Problem description:
Print, exactly as written, every line from the first line of the records below through the line containing "Given: Click the Log In link", and nothing further.
⟨
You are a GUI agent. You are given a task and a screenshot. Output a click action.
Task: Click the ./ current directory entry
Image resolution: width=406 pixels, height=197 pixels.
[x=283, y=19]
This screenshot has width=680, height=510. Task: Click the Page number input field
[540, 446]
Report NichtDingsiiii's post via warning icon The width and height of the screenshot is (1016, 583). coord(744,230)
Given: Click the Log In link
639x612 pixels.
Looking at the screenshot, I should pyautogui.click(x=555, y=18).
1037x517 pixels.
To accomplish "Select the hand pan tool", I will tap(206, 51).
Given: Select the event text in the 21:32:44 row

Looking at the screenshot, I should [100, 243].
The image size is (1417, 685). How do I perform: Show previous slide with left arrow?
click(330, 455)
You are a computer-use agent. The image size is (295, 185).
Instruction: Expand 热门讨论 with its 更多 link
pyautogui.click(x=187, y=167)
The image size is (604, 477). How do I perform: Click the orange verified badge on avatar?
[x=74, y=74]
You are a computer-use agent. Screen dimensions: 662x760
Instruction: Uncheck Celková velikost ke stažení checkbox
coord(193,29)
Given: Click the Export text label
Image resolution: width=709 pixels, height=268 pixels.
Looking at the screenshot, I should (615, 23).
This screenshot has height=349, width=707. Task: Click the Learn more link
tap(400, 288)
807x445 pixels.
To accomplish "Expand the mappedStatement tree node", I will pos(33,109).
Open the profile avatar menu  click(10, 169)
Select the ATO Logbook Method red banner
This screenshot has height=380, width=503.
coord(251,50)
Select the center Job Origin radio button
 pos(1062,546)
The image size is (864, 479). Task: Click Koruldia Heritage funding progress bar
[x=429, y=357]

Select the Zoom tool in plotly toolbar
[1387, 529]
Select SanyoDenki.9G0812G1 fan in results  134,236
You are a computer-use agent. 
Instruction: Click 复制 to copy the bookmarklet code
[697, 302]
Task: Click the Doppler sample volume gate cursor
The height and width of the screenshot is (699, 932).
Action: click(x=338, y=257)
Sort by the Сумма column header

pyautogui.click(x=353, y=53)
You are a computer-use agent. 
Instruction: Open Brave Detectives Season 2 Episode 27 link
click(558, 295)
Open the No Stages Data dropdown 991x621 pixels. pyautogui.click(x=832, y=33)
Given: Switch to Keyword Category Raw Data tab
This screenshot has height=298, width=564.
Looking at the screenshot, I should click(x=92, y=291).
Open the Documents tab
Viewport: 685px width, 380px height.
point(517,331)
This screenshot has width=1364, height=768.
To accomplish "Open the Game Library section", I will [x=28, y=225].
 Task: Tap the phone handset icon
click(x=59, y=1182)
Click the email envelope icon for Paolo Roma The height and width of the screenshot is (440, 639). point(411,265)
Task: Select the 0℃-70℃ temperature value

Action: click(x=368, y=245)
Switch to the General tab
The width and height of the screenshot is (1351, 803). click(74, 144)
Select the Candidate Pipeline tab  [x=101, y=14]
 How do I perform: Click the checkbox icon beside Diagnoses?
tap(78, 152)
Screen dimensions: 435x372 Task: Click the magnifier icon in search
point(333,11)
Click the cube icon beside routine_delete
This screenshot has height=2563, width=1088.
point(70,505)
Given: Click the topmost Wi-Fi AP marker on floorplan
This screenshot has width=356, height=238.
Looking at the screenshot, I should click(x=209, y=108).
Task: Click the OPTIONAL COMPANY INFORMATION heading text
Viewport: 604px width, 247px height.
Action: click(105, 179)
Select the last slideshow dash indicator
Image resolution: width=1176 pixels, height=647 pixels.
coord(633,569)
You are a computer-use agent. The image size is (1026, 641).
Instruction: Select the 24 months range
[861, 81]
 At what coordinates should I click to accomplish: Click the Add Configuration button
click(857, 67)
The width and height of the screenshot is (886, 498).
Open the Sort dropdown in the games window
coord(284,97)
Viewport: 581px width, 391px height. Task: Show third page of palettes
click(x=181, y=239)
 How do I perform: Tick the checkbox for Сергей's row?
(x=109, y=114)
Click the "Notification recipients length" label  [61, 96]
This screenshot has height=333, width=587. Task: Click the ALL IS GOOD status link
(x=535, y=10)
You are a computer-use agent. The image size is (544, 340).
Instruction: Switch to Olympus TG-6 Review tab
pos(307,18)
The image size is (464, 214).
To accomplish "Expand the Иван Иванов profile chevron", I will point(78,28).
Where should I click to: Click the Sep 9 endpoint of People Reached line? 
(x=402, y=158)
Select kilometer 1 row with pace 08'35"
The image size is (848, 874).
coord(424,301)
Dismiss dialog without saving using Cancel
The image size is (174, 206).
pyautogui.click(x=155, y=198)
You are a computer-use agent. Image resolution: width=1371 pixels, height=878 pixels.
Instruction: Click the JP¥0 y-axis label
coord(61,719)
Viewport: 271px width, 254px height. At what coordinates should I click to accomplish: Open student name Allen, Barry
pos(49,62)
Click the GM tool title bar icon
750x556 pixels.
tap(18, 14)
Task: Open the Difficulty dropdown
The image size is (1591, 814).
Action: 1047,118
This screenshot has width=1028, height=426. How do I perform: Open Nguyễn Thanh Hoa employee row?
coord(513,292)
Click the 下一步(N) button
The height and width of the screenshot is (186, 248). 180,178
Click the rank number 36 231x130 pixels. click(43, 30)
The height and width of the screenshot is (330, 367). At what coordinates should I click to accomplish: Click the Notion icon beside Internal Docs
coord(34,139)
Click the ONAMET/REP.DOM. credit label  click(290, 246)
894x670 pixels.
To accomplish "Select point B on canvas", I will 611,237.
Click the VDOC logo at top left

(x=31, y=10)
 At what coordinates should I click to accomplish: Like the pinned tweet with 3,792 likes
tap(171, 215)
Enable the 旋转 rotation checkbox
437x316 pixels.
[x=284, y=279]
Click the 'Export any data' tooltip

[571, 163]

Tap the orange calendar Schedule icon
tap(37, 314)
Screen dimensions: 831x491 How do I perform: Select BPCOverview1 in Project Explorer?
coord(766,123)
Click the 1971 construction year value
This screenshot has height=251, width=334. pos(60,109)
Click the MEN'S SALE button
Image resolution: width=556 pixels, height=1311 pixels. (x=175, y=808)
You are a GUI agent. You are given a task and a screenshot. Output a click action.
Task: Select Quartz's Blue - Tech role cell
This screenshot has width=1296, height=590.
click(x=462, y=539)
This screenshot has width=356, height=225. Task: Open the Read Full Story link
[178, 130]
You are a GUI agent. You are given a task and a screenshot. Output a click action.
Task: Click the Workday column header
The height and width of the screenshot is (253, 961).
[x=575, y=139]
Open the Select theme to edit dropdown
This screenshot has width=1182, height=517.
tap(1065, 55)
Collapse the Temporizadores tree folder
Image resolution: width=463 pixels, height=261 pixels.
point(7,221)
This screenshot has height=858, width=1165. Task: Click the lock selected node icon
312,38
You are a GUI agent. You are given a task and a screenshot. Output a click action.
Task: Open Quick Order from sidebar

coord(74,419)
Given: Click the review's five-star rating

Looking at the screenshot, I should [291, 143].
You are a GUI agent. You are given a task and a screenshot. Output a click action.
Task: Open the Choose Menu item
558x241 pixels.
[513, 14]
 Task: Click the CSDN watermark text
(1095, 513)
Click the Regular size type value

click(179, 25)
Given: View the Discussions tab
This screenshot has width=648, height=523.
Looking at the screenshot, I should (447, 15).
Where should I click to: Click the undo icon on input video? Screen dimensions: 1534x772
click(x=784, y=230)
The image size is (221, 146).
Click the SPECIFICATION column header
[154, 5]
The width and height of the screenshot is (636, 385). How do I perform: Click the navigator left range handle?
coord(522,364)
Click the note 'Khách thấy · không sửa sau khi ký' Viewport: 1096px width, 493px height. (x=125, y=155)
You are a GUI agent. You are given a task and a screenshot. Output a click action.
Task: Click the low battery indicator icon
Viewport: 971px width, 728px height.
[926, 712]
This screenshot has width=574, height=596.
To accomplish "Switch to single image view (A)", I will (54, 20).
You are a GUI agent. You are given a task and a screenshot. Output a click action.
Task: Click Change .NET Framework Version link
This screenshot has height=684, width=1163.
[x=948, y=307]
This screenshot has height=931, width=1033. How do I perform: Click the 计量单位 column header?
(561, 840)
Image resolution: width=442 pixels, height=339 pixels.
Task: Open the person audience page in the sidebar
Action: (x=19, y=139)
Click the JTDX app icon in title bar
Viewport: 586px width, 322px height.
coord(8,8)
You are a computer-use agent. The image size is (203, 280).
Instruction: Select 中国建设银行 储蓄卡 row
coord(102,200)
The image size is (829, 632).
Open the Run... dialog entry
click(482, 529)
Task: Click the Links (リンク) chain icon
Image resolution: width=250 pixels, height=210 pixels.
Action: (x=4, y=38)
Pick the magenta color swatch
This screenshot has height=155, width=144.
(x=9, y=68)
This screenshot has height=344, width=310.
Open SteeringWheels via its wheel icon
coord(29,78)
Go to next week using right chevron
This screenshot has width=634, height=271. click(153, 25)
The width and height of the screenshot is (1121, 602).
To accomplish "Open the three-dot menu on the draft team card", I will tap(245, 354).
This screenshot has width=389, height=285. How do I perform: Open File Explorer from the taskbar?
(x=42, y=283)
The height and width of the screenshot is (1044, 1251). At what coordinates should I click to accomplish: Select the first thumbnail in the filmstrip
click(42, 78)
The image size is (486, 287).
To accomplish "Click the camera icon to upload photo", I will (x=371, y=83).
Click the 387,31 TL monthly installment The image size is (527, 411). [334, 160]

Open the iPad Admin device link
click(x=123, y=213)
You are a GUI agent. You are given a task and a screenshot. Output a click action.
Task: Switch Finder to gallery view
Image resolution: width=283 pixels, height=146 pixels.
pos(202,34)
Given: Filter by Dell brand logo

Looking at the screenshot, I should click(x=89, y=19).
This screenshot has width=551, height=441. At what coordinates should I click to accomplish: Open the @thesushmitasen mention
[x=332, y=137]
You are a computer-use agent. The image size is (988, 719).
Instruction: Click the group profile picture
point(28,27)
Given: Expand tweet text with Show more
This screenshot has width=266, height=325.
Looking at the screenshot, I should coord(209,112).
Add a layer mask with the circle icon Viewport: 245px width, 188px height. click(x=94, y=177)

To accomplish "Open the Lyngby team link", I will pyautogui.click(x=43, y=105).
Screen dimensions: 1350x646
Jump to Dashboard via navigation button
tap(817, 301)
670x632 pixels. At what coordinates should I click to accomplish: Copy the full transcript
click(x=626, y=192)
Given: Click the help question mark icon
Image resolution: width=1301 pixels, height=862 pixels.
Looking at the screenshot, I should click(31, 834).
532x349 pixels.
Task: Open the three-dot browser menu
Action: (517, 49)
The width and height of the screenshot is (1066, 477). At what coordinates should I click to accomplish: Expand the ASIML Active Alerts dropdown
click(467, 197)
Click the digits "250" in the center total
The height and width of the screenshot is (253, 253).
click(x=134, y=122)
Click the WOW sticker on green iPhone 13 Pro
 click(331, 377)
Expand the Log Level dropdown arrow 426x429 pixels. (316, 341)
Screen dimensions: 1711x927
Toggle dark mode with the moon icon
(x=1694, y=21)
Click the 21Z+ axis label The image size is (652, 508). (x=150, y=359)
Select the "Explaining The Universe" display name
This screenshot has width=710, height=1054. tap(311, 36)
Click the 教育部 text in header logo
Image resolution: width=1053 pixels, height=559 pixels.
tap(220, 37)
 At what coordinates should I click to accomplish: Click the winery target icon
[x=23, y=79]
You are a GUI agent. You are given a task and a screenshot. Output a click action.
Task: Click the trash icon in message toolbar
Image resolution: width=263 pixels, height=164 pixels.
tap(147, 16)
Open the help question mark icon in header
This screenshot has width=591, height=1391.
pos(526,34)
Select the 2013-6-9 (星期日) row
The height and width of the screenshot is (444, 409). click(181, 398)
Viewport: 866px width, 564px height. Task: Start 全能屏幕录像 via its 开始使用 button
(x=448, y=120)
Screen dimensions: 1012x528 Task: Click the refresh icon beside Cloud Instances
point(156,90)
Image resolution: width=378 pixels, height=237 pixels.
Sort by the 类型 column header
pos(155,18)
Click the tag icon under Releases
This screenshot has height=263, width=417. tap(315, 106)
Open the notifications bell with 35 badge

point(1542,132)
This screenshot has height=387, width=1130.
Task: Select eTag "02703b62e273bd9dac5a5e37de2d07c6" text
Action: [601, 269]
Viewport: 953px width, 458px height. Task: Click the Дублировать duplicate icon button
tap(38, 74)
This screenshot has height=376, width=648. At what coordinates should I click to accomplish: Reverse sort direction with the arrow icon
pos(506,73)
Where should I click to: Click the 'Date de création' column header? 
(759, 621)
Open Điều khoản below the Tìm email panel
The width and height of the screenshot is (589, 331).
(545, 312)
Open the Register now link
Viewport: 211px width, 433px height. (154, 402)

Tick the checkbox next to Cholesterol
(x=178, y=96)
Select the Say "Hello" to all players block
⟩
Exercise response:
You are a GUI agent. You are given a task and a screenshot. Output a click action.
Task: Click the ./ current directory entry
Image resolution: width=406 pixels, height=197 pixels.
[x=283, y=19]
This screenshot has width=680, height=510. Task: Click the Page number input field
[540, 446]
Report NichtDingsiiii's post via warning icon The width and height of the screenshot is (1016, 583). coord(744,230)
Given: Click the Log In link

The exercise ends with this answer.